The report’s criticism appeared to be aimed mainly at the broadcaster’s complex management systems, not on the actions — or absence of them — by Mr. Thompson and other top executives who presided over the BBC, its $6 billion annual budget and its 23,000 employees.

Mr. Thompson has said that he was not briefed about the “Newsnight” investigation before its cancellation, was not involved in canceling it, and did not know about the allegations of sexual abuse against Mr. Savile until the report about the cancellation appeared on ITV, a commercial competitor of the BBC.

The report does not dispute Mr. Thompson’s public statements that he did not know about the Savile investigation until it had been killed.

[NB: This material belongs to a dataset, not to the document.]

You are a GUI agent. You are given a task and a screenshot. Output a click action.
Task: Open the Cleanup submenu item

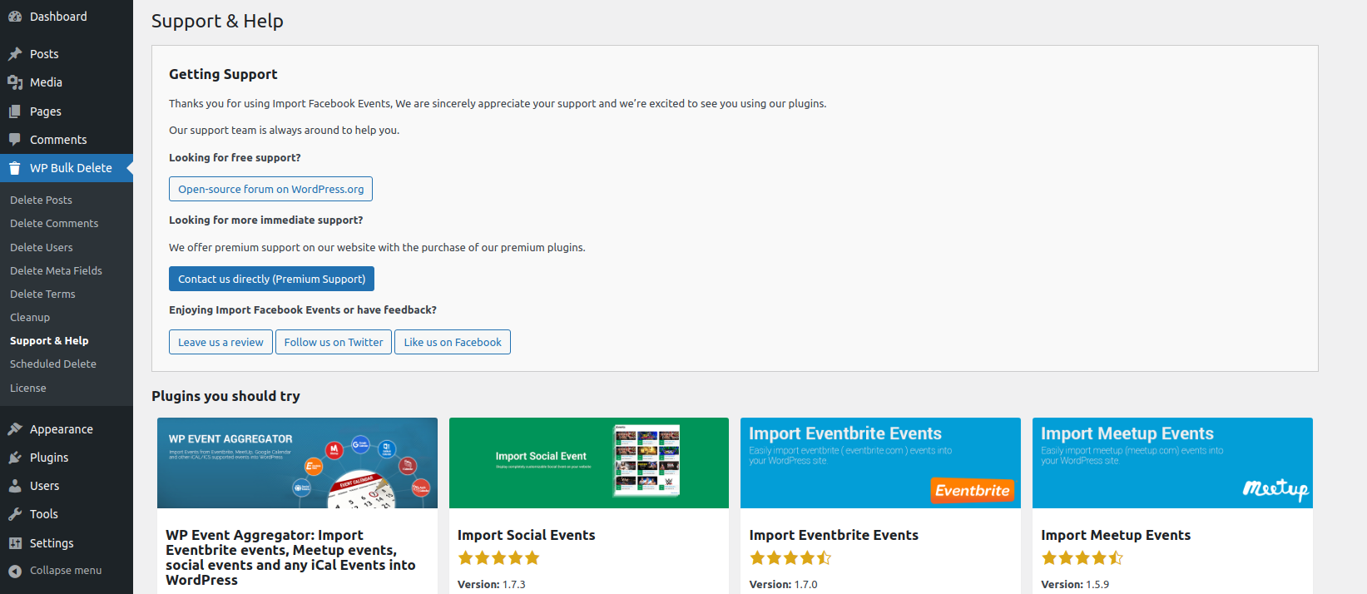(30, 318)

It cited, without criticism, Mr. Thompson’s account of an episode when he was asked about the “Newsnight” cancellation by a BBC reporter at a social gathering. The report quoted Mr. Thompson as having testified that he subsequently asked BBC News executives about the matter and “received reassurances” that the program had been killed for “editorial or journalistic reasons.” After that, Mr. Thompson said, according to the report, he “crossed it off my list and went off to worry about something else.”

While the scuttled program became the subject of media stories in London beginning in January — some of which, BBC officials have said, were included in press summaries prepared for Mr. Thompson — Mr. Pollard concluded: “Mr. Thompson told me that the various press stories which followed passed him by. I have no reason to doubt what he told me.”

Matthew Purdy contributed reporting from New York.